Add U.S. Rep. Paul Ryan, R-Janesville, to the list of Republican leaders skeptical about changing how Wisconsin awards its electoral votes for president.

"I like being spoiled as a Wisconsin voter," Ryan told the State Journal editorial board during a meeting Tuesday. "I'd hate to be a flyover state."

This follows similar concerns from Republican Gov. Scott Walker.

"One of our advantages is, as a swing state, candidates come here," Walker just told the Milwaukee Journal Sentinel. "We get to hear from the candidates. That's good for voters. If we change that, that would take that away.
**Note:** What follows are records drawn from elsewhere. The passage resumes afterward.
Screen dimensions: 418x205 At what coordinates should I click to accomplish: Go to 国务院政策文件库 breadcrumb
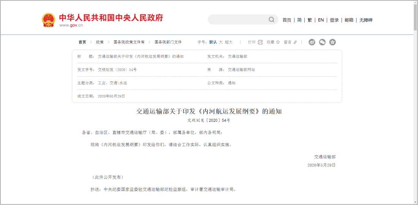129,42
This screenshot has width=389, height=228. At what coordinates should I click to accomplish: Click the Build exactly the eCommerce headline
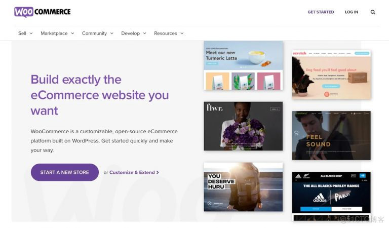[100, 95]
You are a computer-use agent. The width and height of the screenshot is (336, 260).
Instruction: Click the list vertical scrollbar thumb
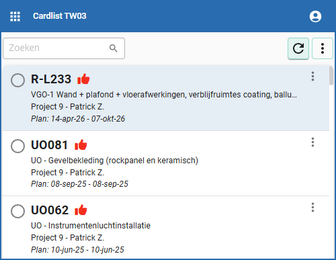point(331,75)
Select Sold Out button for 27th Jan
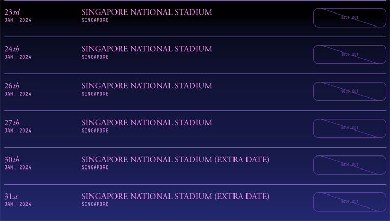Image resolution: width=390 pixels, height=221 pixels. pos(349,128)
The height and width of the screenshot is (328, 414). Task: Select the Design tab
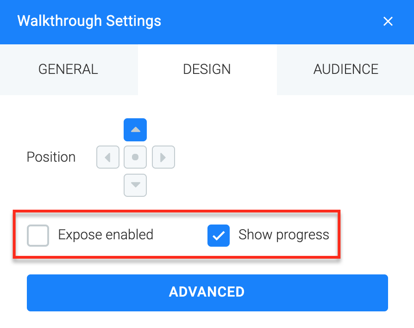click(207, 70)
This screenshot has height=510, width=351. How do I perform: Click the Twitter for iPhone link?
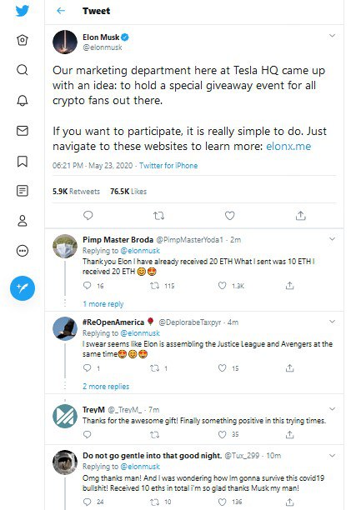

It would largely make us irrelevant."

They're right.

So let's drop the blatantly partisan idea by some in the GOP to divvy up Wisconsin's 10 Electoral College votes based mostly on the winner in each congressional district.

Instead, Wisconsin should stick with its winner-take-all tradition. That is how virtually every other state does it.
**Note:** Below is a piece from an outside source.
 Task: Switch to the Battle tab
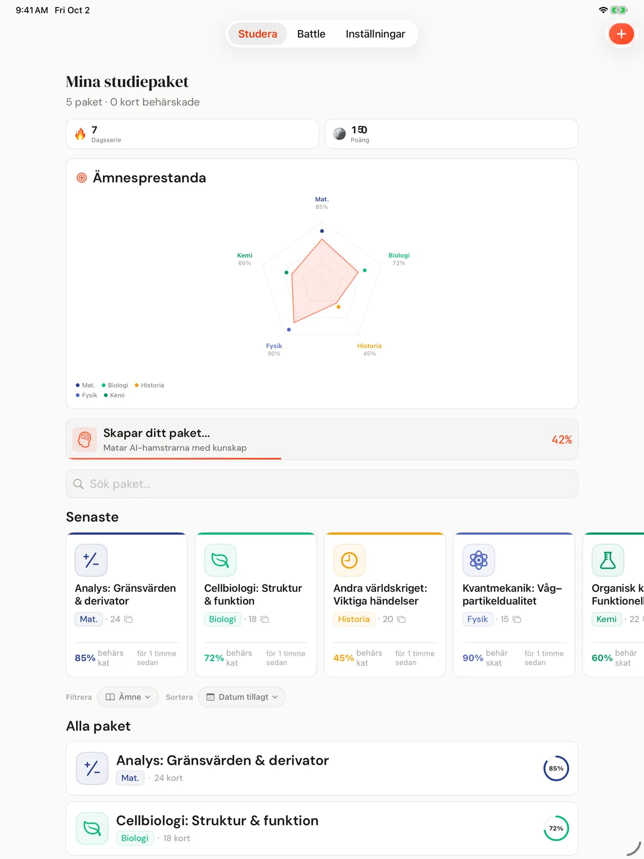pyautogui.click(x=311, y=34)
Yes, in close elections, the Electoral College occasionally has handed victory to a presidential candidate who didn't win the national popular vote. But awarding electoral votes based largely on congressional districts would only make that problem worse.

Just look at the 2012 presidential race: Barack Obama won the popular vote by 4 percentage points nationally and by 7 percentage points in Wisconsin. So our state awarded the Democratic president all 10 of its electoral votes, and he won a significant majority of the Electoral College nationally.
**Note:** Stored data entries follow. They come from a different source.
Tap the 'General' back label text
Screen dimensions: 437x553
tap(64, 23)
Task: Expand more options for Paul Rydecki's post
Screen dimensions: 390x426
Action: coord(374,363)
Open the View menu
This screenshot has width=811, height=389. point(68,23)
But if all electoral votes had been allocated based mostly on the winner in each congressional district, Obama would have won only half of Wisconsin's electoral votes.

And according to an Emory University analysis, Obama would have lost the White House.

That's partly due to Democratic voters being concentrated in urban areas. But in Wisconsin, it's also a consequence of the GOP-run Legislature rigging congressional district maps to favor their candidates.

As the GOP nominee for vice president last year, Ryan's voice should carry considerable weight, especially in Republican circles. He knows better than anyone how national tickets fawn over swing states. Wisconsin shouldn't give up the national limelight for such a flawed scheme.